━━━━━ Dataset excerpts ━━━━━

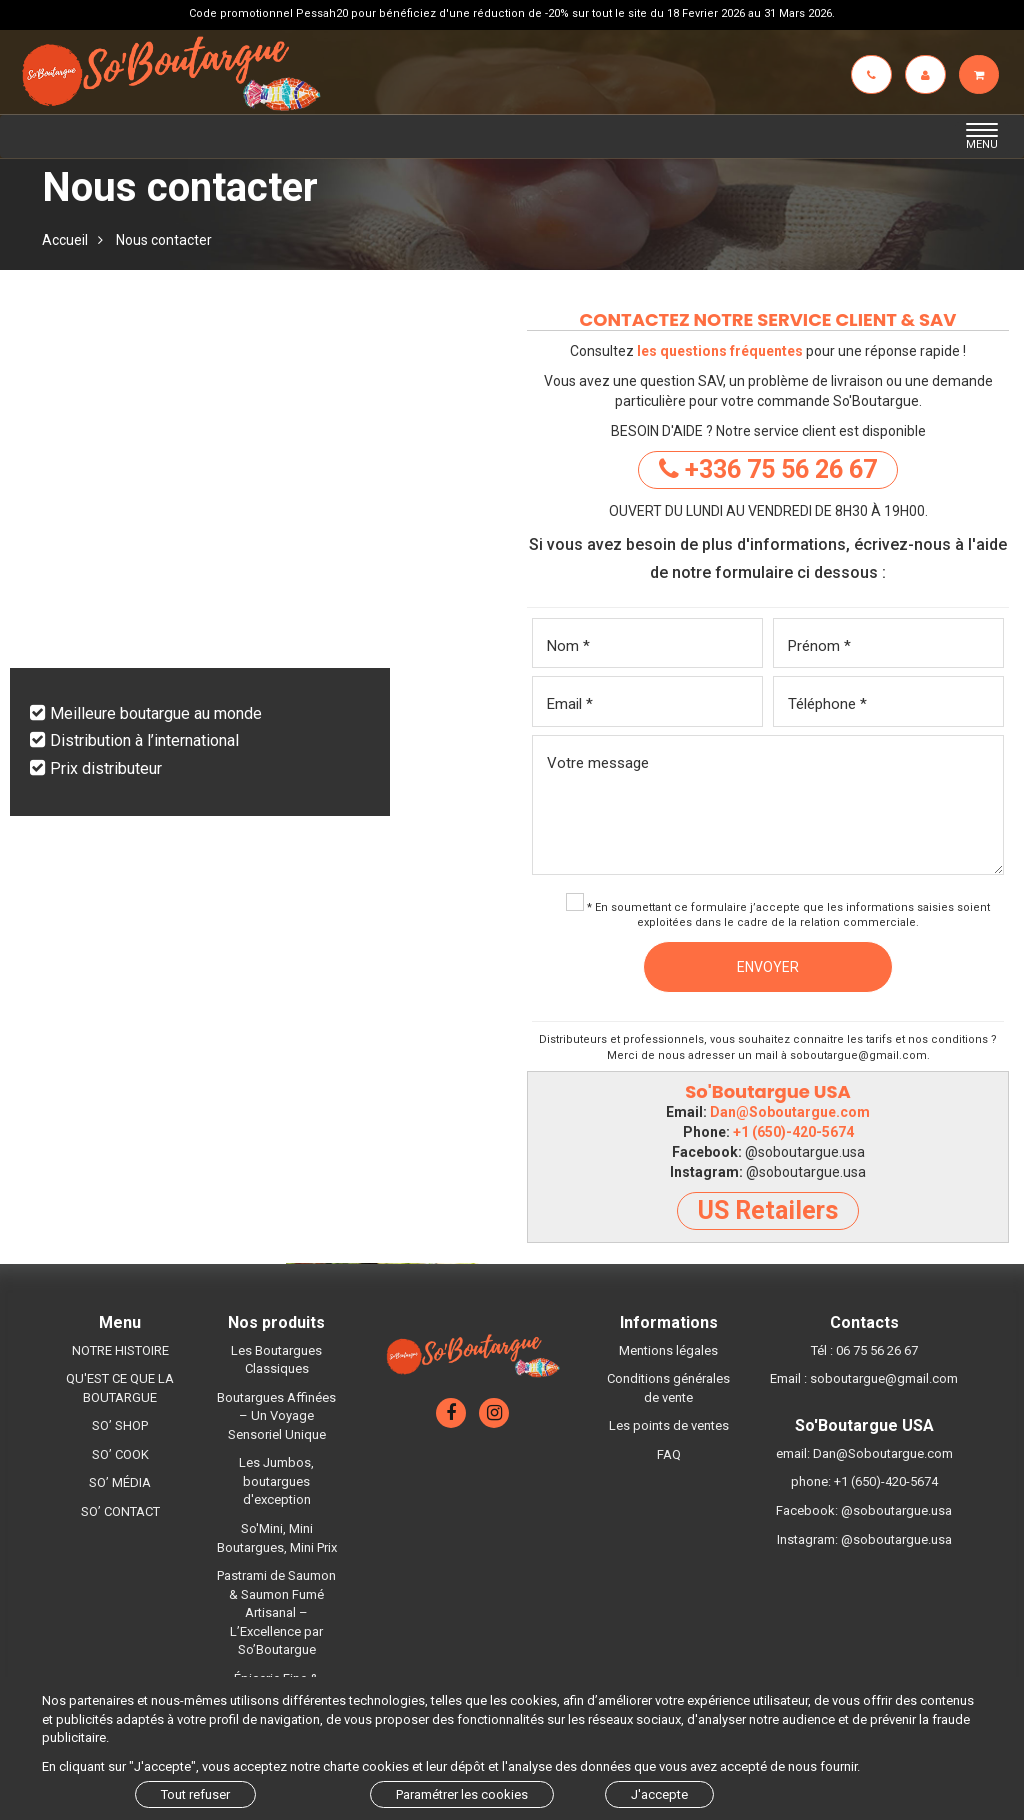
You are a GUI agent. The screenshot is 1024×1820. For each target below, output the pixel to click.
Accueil (65, 240)
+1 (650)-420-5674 (793, 1132)
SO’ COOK (120, 1454)
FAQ (669, 1454)
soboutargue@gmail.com (858, 1055)
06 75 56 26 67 (877, 1350)
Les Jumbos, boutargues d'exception (276, 1481)
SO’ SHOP (120, 1425)
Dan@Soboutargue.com (790, 1112)
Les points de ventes (669, 1425)
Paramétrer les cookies (462, 1794)
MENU (987, 137)
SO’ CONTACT (120, 1511)
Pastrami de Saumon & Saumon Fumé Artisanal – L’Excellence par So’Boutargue (276, 1612)
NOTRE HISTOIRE (120, 1350)
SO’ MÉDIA (120, 1482)
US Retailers (768, 1210)
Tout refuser (195, 1794)
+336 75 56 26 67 (768, 469)
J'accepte (659, 1794)
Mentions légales (668, 1350)
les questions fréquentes (720, 351)
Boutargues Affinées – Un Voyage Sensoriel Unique (276, 1416)
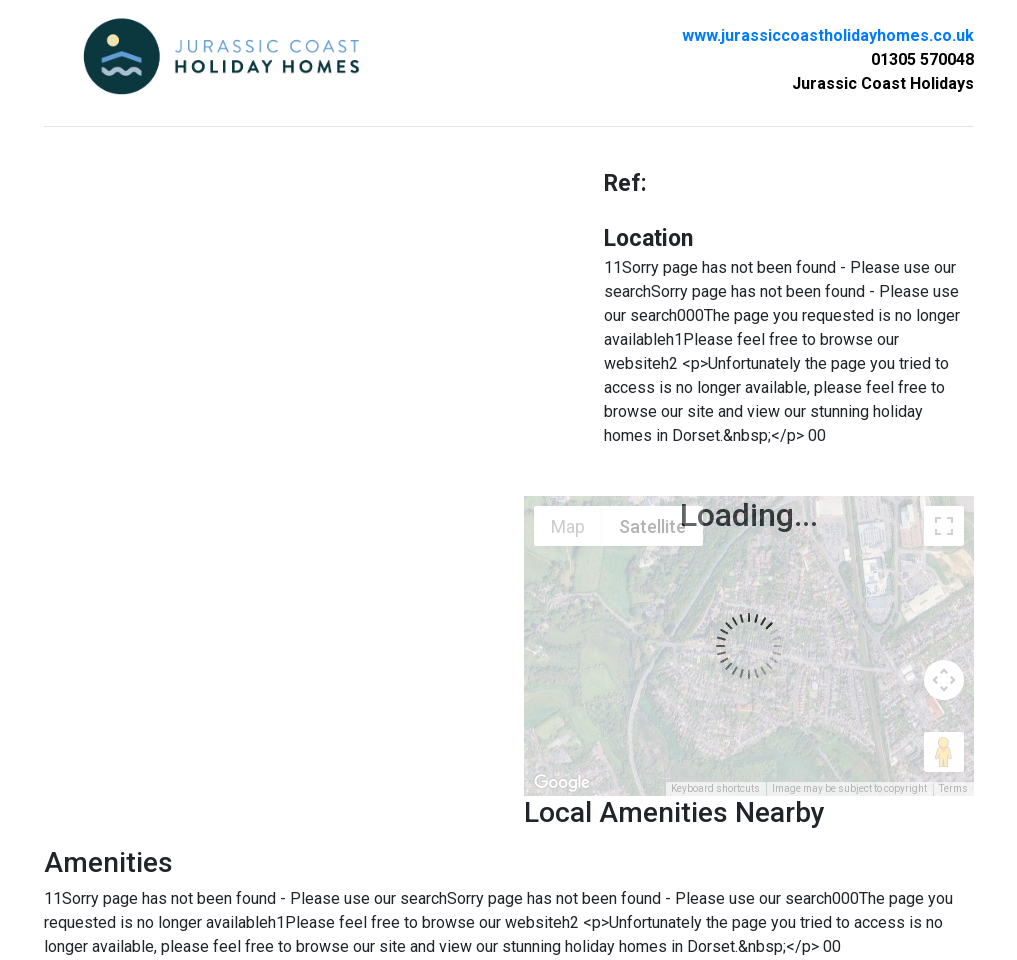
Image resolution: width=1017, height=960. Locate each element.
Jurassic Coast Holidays (883, 83)
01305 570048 (922, 59)
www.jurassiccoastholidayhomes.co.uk (828, 35)
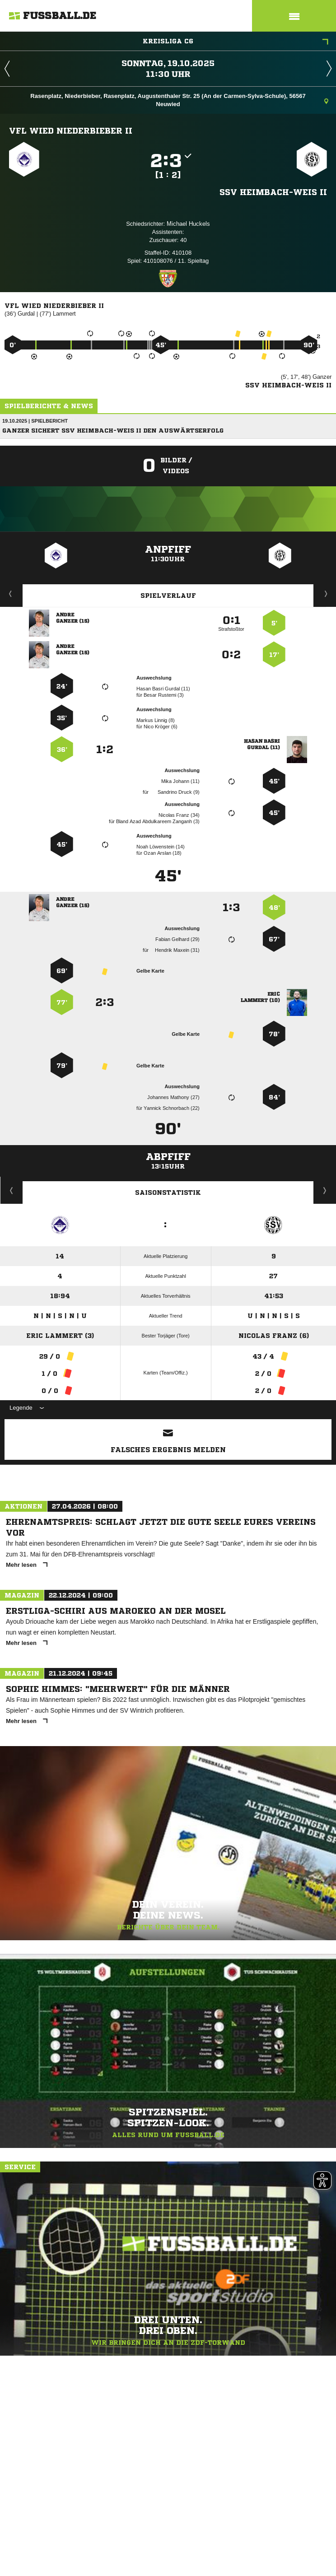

━━━━━

Exercise requirements: Count the lines above that contain the word "each", and give only the number.

Answer to the task: 2